If you own retail property in Southern Nevada right now, the data is telling you something important: the window you've been waiting for is open.
Colliers' Q4 2025 Las Vegas Retail Market Research Report confirmed what we've been seeing on the ground. The overall retail
vacancy rate finished the year at 4.3% — one of the tightest readings we've tracked in years. Meanwhile, the weighted average asking rental rate on a triple-net basis climbed to $1.90 per square foot, up $0.20 from where it was just twelve months ago. Rents are moving. Vacancy is low. And in single-tenant investment sales specifically, volume picked back up in Q4 after a slower third quarter.
This is not an accident. Southern Nevada has been the beneficiary of steady in-migration, a business-friendly tax environment, and a
retail tenant base that has continued to sign deals even as national headlines worried about consumer spending. Net absorption in 2025 came in at 238,234 square feet for the full year. That number is lower than 2024's exceptional run — but take a look at the context. The dip in absorption was driven almost entirely by a handful of big-box vacations in Q1. Strip that out, and the underlying retail demand in this market remained constructive throughout the year.
What does this mean for investors and owners? Tight vacancy supports pricing, full stop. Cap rates on well-located, NNN-leased assets in Southern Nevada continue to hold up better than a lot of secondary markets precisely because the fundamentals here are still working. Buyers know this market is insulated from some of the oversupply dynamics you see in other Sun Belt metros.
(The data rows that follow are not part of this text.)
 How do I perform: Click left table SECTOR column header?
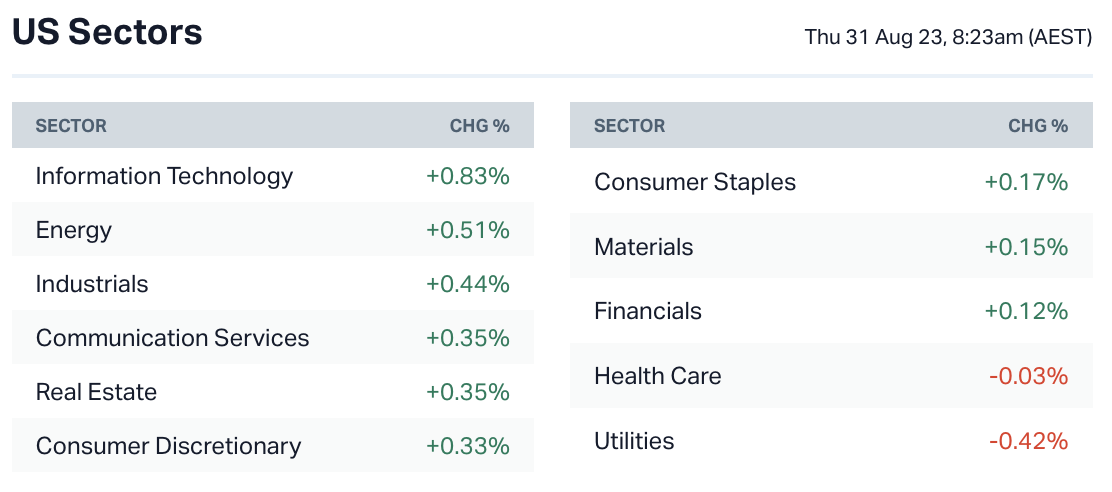[x=71, y=126]
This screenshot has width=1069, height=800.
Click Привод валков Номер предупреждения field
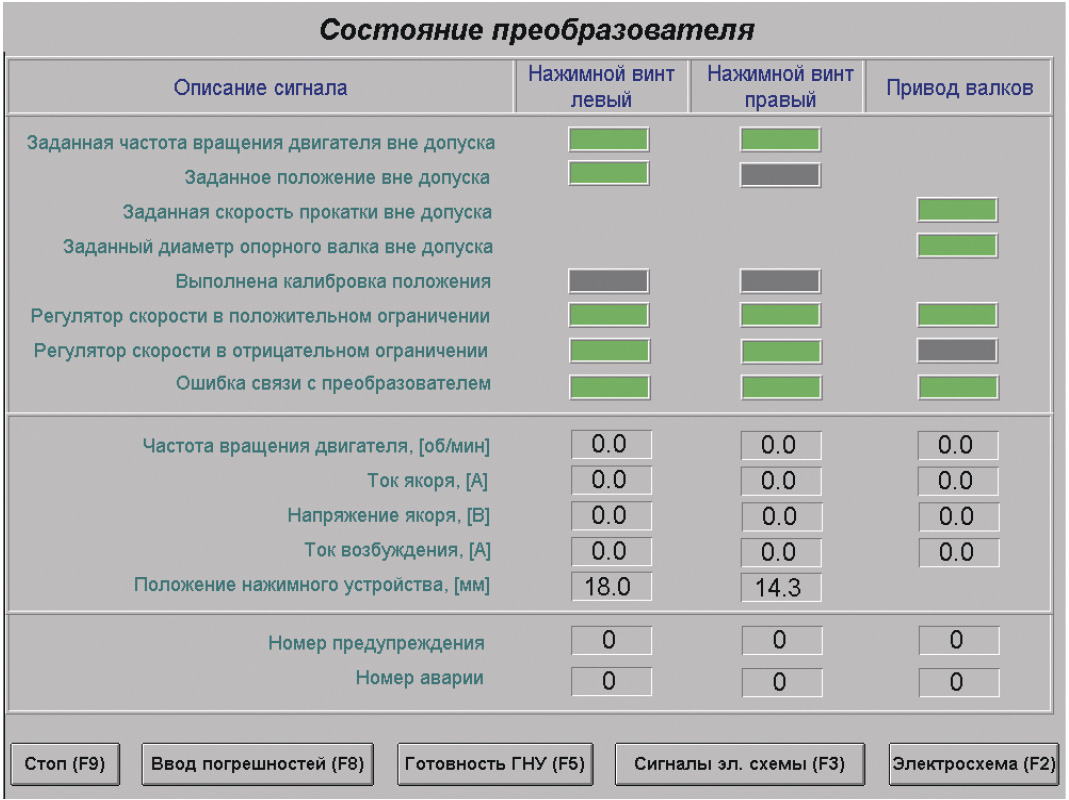(958, 641)
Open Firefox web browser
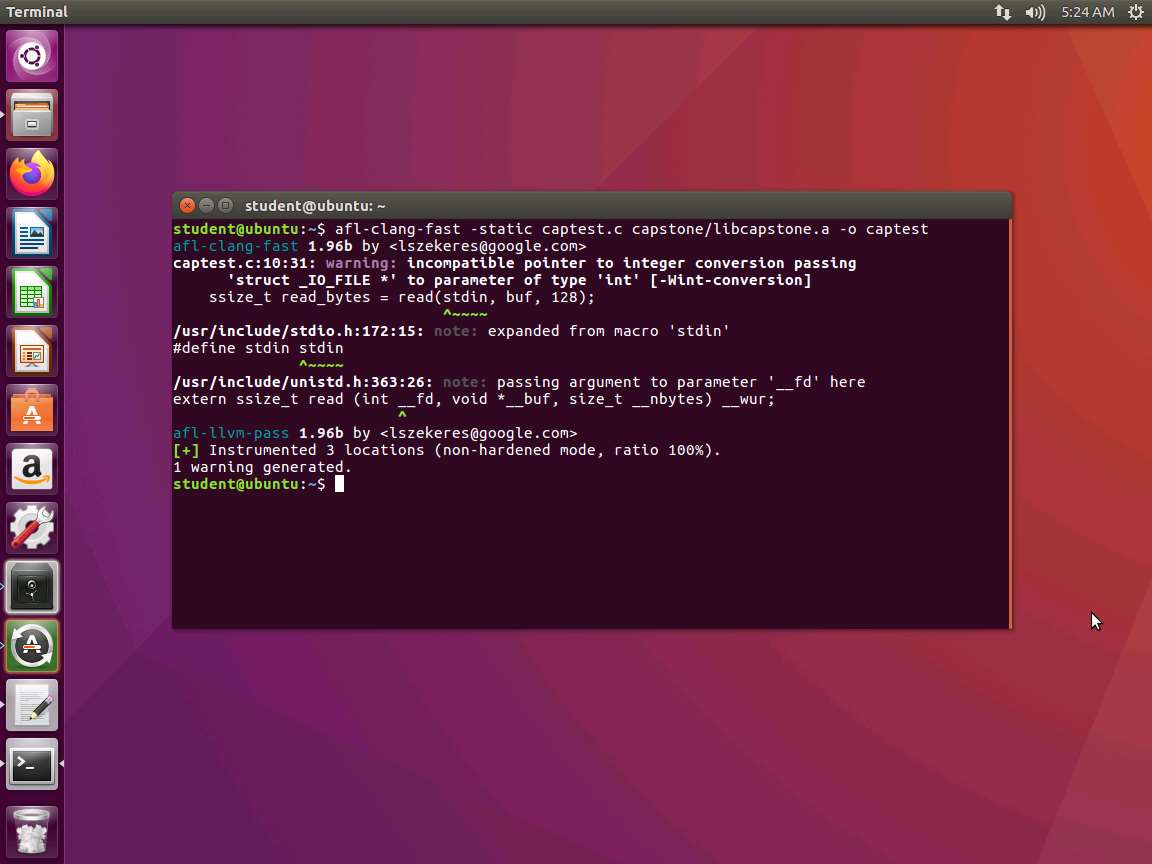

Sellers who have been waiting to see how 2025 shook out now have their answer: the market absorbed what it needed to absorb, rents moved higher, and there's still active buyer demand for quality retail investment product.
We've been working this market for over two decades, and what we can tell you with confidence is that the combination of sub-5%
vacancy and NNN rates trending toward $2.00 psf is a meaningful signal. If you're a property owner thinking about monetizing your
position, or an investor searching for well-located retail in a market with strong tenant demand, this is the kind of environment worth
paying attention to. We're actively sourcing and transacting on both sides of the table, and the pipeline heading into 2026 looks more
active than it did at this point a year ago.